Deputy Vice President for Security Affairs
- In office 2005 – 28 June 2015
- President: Bashar al-Assad
- Prime Minister: Riyad Farid Hijab Wael Nader al-Halqi
- Succeeded by: Ali Mamlouk

Deputy Director of the General Security Directorate
- In office 1999–2005
- Succeeded by: Hassan Khallouf

Head of the Internal Branch (251), General Intelligence Directorate
- In office 1963–1999
- Preceded by: Position established
- Succeeded by: Bahjat Suleiman

Personal details
- Born: 5 April 1937 Hama, First Syrian Republic
- Died: 28 June 2015 (aged 78) Damascus, Syria
- Resting place: Al-Laqbah, Syria
- Party: Ba'ath Party
- Nickname: Abu Wael

Military service
- Allegiance: Ba'athist Syria
- Branch/service: Syrian Arab Army
- Years of service: 1957–1999
- Rank: Major General
- Unit: Infantry Military Intelligence

= Mohammed Nasif Kheirbek =

Syrian official

Mohammed Nasif Kheirbek (محمد ناصيف خيربك, 5 April 1937 – 28 June 2015) known as Mohammed Nasif or Abu Wael, was the former Deputy Vice-President for Security Affairs in Syria.
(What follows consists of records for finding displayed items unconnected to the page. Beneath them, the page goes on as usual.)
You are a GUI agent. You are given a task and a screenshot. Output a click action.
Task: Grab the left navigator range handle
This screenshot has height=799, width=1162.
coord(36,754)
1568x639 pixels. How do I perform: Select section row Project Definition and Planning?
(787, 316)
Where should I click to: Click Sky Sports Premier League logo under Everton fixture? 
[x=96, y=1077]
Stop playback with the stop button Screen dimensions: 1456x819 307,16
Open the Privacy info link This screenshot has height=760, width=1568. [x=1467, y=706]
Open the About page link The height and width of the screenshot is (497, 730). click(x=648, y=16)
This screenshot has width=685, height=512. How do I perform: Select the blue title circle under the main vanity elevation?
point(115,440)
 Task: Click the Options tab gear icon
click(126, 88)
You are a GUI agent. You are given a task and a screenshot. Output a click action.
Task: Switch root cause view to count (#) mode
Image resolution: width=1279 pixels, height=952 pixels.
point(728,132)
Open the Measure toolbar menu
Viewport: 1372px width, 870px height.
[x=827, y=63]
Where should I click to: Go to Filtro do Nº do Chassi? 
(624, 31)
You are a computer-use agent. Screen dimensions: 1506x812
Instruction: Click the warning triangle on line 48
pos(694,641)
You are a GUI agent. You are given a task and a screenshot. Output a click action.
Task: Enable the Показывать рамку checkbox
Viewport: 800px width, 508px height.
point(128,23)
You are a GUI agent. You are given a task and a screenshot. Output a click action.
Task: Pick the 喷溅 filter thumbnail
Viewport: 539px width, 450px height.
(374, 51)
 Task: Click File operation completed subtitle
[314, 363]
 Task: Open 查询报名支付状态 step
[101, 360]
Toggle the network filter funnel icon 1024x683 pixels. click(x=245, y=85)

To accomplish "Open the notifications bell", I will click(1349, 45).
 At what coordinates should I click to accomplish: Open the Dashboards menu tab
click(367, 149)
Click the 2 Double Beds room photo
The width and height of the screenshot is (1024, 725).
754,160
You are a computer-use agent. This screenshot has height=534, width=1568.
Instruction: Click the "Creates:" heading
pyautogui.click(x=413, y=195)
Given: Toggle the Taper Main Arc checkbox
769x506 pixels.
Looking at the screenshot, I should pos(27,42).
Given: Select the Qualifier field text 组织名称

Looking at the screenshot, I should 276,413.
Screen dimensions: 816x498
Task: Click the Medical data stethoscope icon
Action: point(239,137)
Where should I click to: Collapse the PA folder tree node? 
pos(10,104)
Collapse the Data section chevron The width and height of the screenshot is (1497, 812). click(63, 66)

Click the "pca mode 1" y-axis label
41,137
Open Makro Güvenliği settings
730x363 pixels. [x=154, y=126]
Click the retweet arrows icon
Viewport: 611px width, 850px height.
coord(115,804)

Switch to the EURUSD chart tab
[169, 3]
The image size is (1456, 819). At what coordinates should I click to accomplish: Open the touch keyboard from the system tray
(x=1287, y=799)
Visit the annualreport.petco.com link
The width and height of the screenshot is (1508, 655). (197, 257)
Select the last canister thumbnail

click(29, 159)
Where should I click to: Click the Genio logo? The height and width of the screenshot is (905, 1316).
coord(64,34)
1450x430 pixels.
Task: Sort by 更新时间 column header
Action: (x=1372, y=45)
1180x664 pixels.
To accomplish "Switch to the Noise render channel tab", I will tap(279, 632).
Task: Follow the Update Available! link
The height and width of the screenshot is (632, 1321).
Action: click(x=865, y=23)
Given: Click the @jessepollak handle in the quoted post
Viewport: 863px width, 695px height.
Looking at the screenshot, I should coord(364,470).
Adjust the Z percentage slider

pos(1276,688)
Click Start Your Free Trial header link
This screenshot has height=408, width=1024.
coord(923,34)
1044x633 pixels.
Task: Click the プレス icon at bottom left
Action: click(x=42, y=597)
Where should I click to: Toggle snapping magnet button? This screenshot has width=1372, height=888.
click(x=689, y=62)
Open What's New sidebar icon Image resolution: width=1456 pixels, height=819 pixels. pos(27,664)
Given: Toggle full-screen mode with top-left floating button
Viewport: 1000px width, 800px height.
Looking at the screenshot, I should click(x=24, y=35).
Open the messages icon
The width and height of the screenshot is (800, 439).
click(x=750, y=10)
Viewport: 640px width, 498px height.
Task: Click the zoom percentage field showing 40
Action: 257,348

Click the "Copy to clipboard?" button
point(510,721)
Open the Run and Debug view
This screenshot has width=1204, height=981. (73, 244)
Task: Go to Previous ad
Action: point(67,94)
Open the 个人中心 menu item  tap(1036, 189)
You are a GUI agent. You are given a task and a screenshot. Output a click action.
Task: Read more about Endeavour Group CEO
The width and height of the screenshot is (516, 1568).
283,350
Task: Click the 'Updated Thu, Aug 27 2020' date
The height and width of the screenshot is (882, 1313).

He was a close adviser of Syrian President Bashar al-Assad and served as Syria's point-man for its relationship with Iran and Lebanon's Shia militias. Nasif was among several officials sanctioned by the European Union for the use of violence against civilians during the Syrian civil war.

==Background==
Mohammed Nasif Kheirbek was born 5 April 1937 in Homs but his family was from the Alawite village of al-Laqbah near Masyaf. He was a member of the Alawite Kalbiyya tribal confederation, to which Bashar al-Assad belongs. The Kheirbek and Assad family are also connected by marriage. His brother Mu'ein is married to one of Rifaat al-Assad's daughters, Tumadhir. Mohammed was the head of the powerful Kheirbek clan who are represented throughout the Ba'ath Party and the Syrian security apparatuses.

==Career==
Kheirbek was a very close adviser to the late Syrian President Hafez al-Assad. He was the military attache in East Germany between 1971 and 1975. In the 1990s he was a central figure in relations with Iran and Lebanese Shiite militias. In 1999, he was appointed the deputy director of the General Security Directorate and then in 2005 became the deputy vice-president for security affairs. Two years later, the US froze his assets for contributing to the government of Syria's problematic behavior, which included support of international terrorism, the pursuit of weapons of mass destruction, and the undermining of efforts in Iraq. He was also reported in 2007 to be in charge of Syria's Lebanon portfolio.

==Syrian Civil War==
In May 2011, Kheirbek was sanctioned by the European Union for the use of violence against protesters participating in the Syrian civil war. The following month, he reportedly traveled to Iran to meet General Qasem Soleimani, the commander of the Quds Force, a division of the Iranian Islamic Revolutionary Guard Corps (IRGC), which conducts special operations outside Iran. They reportedly discussed creating a supply route that would allow Iran to transfer military equipment directly to Syria by way of a new military compound at Latakia airport.

==Personal life==
Kheirbek got married at an old age and had an only son called Wael.